Also ich habe selbst festgestellt, dass die fertigen Vorfächer mir persönlich immer zu lang sind. Also 70cm bis 1m is mir teilweise viel zu lang, da bringt Kürzen wirklich was, vor allem dann, wenn ich oberflächennah angeln will.

Noch was zum Thema Verheddern: Ist mir letztens beim Angeln wieder passiert. #q Und was mir besonders aufgefallen ist, als ich so'n Fitz hatte, war das gane Vorfach nach dem "Enttüdeln" total wie ausgeleiert, da muss ich echt nochmal sehen, wie ich das Problem beheben kann.
Ich habe eine Laufpose dran gehabt, die relativ lang ist (20 cm), aber nur unten eine Öse hat.
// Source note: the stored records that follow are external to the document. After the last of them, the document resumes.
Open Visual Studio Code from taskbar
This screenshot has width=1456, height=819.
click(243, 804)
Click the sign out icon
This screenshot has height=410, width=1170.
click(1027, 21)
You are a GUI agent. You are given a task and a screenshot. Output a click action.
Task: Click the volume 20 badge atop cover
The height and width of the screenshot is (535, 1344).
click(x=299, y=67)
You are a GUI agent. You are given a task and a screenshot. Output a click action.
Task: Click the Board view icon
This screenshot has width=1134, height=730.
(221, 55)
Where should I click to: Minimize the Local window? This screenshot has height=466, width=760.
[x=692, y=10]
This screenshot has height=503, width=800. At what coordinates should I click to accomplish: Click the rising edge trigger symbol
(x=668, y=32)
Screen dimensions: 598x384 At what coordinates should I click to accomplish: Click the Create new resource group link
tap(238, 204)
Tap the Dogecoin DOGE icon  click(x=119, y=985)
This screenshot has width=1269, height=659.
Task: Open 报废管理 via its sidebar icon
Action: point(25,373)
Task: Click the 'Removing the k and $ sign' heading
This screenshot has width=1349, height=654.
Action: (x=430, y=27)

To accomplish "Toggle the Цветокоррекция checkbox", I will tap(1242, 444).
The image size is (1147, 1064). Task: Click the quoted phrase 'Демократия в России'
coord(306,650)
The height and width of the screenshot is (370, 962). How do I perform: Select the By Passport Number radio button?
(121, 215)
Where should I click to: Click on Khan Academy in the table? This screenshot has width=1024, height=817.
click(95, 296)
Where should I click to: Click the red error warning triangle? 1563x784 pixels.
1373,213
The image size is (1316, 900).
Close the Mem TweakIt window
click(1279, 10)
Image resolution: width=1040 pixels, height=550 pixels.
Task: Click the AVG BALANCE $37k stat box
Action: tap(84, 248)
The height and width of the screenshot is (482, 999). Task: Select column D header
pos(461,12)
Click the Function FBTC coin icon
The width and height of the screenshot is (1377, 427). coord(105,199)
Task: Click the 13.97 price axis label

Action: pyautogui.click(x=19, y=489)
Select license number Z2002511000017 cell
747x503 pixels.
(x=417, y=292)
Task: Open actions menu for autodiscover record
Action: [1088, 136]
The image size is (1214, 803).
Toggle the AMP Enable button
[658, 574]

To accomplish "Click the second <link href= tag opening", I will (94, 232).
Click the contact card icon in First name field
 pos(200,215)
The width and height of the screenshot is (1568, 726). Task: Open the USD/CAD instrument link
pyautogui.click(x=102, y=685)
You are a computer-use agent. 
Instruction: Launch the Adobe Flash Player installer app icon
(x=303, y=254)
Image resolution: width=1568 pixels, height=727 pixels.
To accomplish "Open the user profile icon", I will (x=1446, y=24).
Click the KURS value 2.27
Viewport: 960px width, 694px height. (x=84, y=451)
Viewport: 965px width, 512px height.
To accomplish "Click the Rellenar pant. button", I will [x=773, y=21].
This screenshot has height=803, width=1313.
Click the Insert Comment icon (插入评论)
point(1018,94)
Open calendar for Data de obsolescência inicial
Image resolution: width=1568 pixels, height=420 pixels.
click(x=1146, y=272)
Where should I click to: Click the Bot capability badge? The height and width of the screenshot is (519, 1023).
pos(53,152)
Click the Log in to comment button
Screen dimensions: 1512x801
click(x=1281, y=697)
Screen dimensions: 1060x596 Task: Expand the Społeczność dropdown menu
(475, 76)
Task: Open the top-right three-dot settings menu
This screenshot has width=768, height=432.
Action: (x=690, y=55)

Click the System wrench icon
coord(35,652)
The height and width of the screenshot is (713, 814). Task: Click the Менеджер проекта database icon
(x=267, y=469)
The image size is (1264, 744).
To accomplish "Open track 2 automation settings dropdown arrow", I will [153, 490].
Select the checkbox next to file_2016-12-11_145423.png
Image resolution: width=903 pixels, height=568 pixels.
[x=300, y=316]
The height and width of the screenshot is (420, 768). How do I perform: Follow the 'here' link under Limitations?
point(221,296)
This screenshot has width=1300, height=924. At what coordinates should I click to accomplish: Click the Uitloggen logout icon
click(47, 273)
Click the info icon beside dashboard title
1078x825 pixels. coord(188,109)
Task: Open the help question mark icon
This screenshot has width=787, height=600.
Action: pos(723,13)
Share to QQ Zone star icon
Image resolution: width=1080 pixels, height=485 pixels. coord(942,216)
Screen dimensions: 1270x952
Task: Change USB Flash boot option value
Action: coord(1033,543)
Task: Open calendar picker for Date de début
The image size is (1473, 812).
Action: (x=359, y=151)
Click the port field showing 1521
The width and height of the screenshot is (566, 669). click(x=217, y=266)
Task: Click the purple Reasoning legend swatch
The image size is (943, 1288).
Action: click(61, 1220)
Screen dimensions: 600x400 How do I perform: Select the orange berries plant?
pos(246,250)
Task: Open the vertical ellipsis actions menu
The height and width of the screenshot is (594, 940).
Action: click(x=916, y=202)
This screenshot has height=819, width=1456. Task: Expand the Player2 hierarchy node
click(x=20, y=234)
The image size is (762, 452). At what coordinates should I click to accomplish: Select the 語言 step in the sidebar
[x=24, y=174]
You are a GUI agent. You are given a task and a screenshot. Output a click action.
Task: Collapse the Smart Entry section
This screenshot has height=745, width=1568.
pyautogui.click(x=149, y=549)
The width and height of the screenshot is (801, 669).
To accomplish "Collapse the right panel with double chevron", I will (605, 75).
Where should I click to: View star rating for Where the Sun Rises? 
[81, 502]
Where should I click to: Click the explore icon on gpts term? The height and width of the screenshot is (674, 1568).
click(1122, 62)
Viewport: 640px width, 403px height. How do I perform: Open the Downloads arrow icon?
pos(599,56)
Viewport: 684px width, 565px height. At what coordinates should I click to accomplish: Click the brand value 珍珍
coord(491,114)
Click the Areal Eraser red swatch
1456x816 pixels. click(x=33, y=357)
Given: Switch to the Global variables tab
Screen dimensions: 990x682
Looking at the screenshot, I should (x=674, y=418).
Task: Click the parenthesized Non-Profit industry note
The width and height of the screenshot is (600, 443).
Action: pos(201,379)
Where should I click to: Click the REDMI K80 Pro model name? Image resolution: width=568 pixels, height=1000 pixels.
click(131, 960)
Vielleicht liegt es ja da dran, weil diese eben keine zweite Öse am Bauch hat oder so.
Oder es liegt an der Bleianordnung, ich habe keine Ahnung. #c
Durch die regelmäßigen Abstände der Schrote sieht das ganze ja schon so aus, als würde es sich gleich verheddern...

Zum Thema Verbindung: Schlaufe zu Schlaufe nutze ich bei feinem Montagen, sonst habe ich ein Wirbel mit Karabiner im Einsatz (hat ja selbst schon einiges an Gewicht).

Sonst noch jemand eine Idee, die Schrote je nach Gewässer anzuordnen?

Dem Rest danke ich wieder. =)


----------